_EXERCISE PROMPT:_ Copy, from the data below, each line that has the word "computer".

======== RECORDS PROVIDED

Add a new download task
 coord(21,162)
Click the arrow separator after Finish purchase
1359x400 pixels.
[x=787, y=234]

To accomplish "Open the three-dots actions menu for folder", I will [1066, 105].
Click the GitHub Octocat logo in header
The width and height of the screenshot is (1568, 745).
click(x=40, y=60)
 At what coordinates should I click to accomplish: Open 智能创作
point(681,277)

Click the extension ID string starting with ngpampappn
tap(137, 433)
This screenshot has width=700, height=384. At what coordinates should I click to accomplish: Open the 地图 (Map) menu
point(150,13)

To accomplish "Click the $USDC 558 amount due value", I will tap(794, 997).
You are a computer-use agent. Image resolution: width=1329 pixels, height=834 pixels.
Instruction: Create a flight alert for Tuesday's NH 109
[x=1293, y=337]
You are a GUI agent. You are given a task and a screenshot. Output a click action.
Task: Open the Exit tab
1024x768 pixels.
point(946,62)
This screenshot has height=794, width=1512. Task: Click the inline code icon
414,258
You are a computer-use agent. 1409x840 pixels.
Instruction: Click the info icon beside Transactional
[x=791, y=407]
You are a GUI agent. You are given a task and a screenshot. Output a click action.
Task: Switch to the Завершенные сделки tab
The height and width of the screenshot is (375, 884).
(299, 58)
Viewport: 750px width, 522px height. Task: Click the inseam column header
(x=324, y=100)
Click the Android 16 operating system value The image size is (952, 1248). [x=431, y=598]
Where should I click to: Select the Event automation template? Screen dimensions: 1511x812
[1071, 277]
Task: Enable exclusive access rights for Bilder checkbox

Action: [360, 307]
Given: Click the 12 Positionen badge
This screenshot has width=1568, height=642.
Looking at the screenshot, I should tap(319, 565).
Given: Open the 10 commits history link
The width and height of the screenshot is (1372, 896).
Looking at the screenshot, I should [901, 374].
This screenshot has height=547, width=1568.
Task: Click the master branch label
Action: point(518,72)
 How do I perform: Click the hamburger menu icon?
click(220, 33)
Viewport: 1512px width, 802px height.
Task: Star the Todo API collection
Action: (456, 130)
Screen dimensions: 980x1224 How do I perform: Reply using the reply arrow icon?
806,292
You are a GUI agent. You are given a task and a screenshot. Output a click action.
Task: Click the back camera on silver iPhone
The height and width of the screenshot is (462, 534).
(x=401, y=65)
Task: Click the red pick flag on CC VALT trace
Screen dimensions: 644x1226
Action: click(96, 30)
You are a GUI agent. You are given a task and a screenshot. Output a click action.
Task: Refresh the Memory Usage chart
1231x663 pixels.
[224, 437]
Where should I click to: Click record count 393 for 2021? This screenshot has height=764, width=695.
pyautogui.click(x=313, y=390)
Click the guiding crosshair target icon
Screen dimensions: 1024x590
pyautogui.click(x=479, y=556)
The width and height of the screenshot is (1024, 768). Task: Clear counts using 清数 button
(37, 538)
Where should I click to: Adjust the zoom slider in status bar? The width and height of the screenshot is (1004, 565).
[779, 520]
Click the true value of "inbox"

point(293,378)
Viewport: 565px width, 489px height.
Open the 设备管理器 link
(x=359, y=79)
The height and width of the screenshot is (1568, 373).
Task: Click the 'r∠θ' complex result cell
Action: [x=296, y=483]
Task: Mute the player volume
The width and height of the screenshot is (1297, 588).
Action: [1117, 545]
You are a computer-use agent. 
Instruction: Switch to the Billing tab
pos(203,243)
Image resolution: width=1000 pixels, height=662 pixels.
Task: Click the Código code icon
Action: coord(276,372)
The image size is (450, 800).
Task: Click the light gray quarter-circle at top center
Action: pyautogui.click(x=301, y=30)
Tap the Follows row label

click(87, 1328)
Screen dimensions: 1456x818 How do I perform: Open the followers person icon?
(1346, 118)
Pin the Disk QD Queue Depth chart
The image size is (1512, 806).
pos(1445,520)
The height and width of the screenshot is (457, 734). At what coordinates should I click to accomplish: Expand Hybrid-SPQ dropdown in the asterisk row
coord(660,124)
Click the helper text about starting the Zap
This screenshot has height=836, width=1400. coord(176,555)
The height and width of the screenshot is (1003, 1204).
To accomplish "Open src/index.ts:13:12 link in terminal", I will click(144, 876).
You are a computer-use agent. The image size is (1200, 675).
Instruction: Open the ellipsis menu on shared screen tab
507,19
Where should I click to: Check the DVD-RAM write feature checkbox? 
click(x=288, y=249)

================

_SOLUTION:_
You are a computer-use agent. Image resolution: width=1329 pixels, height=834 pixels.
You are a computer-use agent. 1409x840 pixels.
You are a computer-use agent. 
You are a computer-use agent. The image size is (1200, 675).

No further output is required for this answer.